This paper introduces a novel approach, Cepstral Separation Difference (CSD), for quantification of speech impairment in Parkinson’s disease (PD). CSD represents a ratio between the magnitudes of glottal (source) and supra-glottal (filter) log-spectrums acquired using the source-filter speech model. The CSD-based features were tested on a database consisting of 240 clinically rated running speech samples acquired from 60 PD patients and 20 healthy controls. The Guttmann (µ2) monotonic correlations between the CSD features and the speech symptom severity ratings were strong (up to 0.78). This correlation increased with the increasing textual difficulty in different speech tests.

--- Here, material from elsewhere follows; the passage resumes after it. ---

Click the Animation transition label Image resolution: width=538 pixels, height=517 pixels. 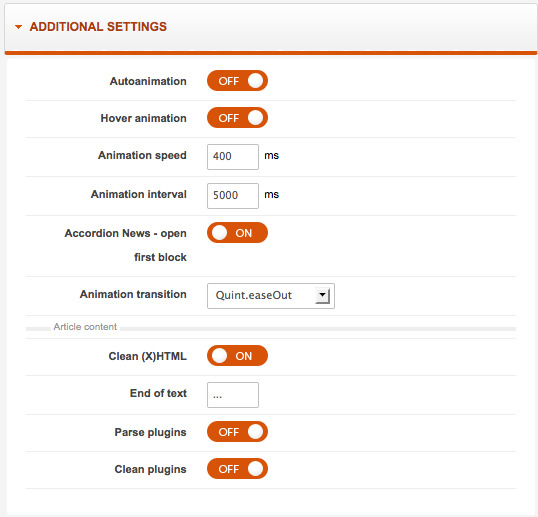point(133,294)
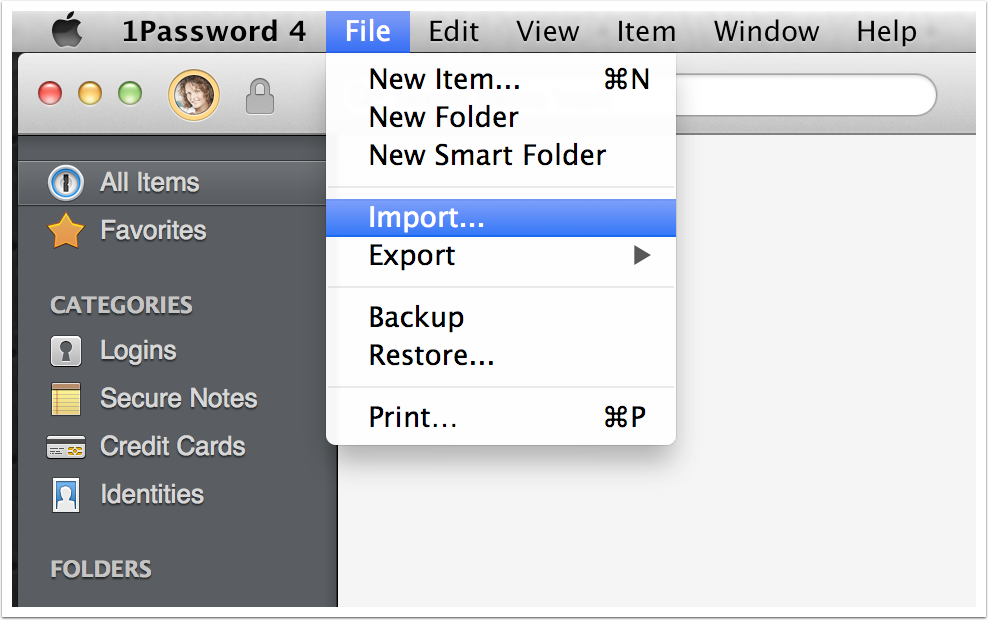The width and height of the screenshot is (988, 620).
Task: Choose Backup from the File menu
Action: point(416,317)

CSD was compared with some non-CSD speech features (harmonic ratio, harmonic-to-noise ratio and Mel-frequency cepstral coefficients) for speech symptom characterization in terms of consistency and reproducibility. The high intra-class correlation coefficient (>0.9) and analysis of variance indicates that CSD features can be used reliably to distinguish between severity levels of speech impairment. Results motivate the use of CSD in monitoring speech symptoms in PD.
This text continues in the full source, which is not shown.